### INPUT RECORDS
***
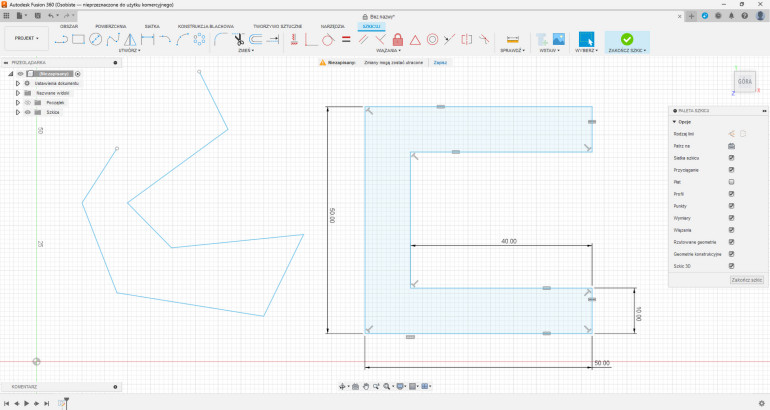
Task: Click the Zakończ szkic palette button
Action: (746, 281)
***
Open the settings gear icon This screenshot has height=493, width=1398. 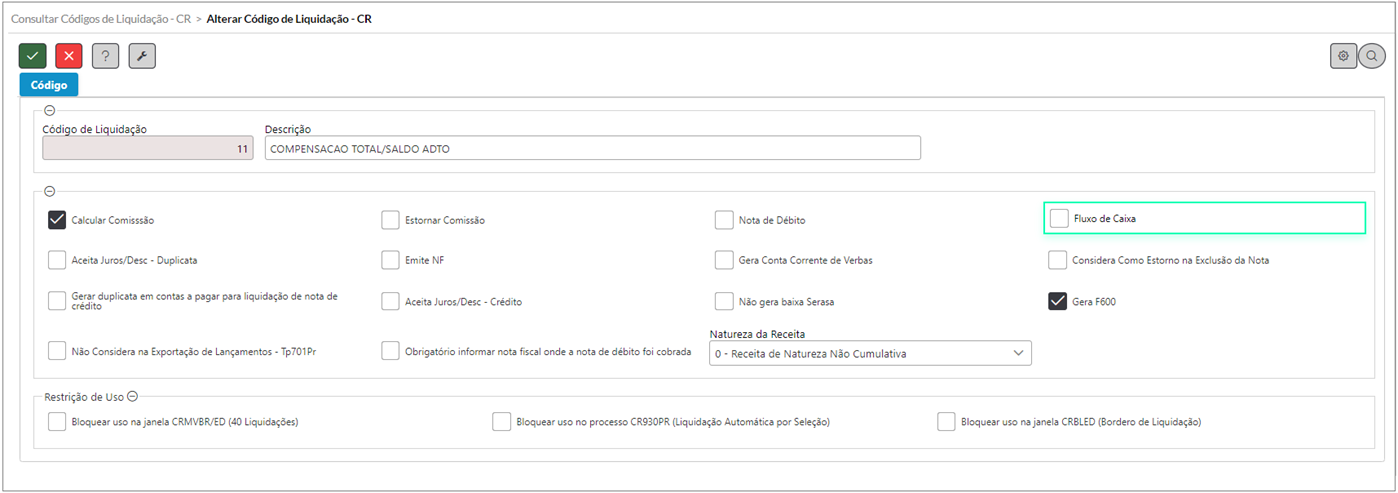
***
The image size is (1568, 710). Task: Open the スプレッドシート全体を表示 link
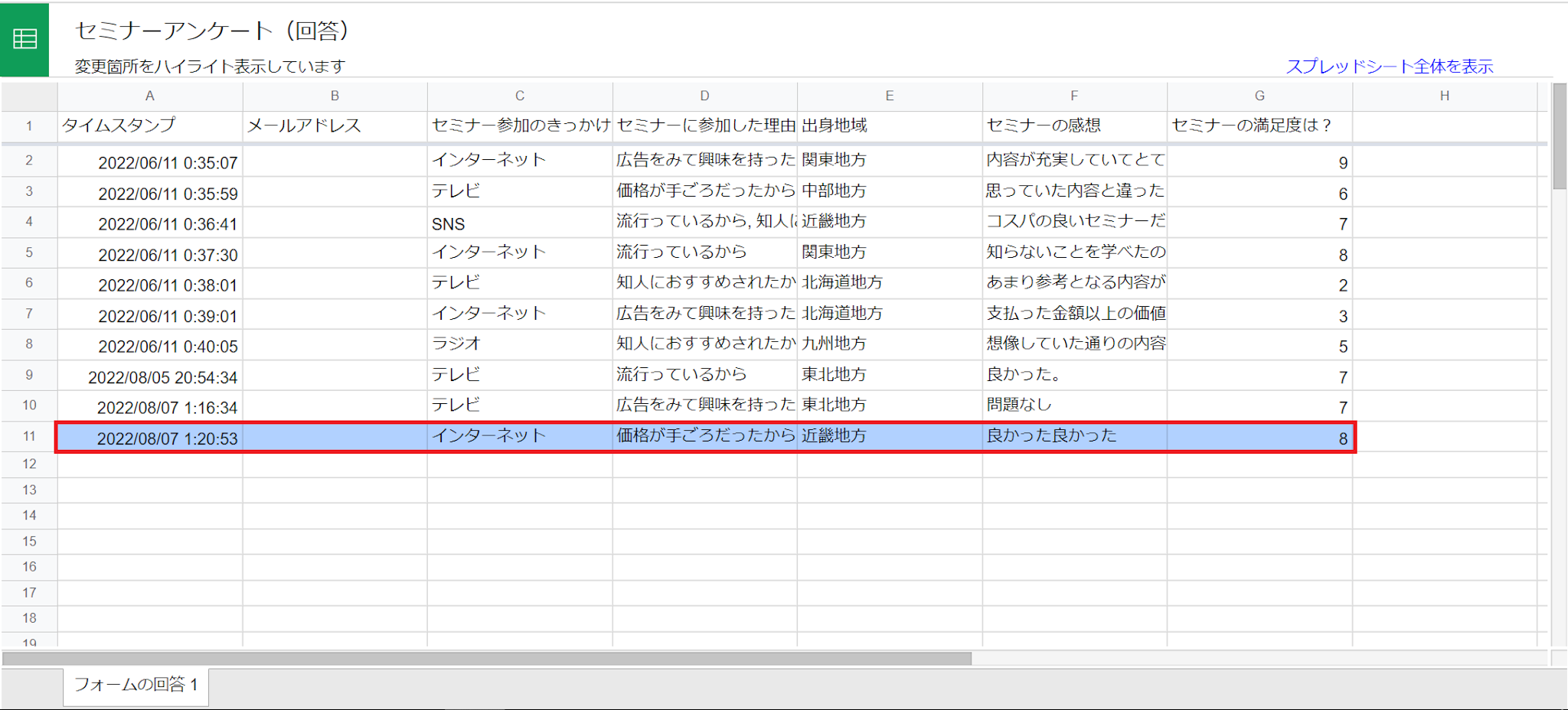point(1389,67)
***
### WHAT IS EXPECTED
Transcribe the records word for word, from the line containing "The image size" through the line containing "point(1389,67)", both lines included. Omit the pictures.

### COMPLETED TASK
The image size is (1568, 710). Task: Open the スプレッドシート全体を表示 link
point(1389,67)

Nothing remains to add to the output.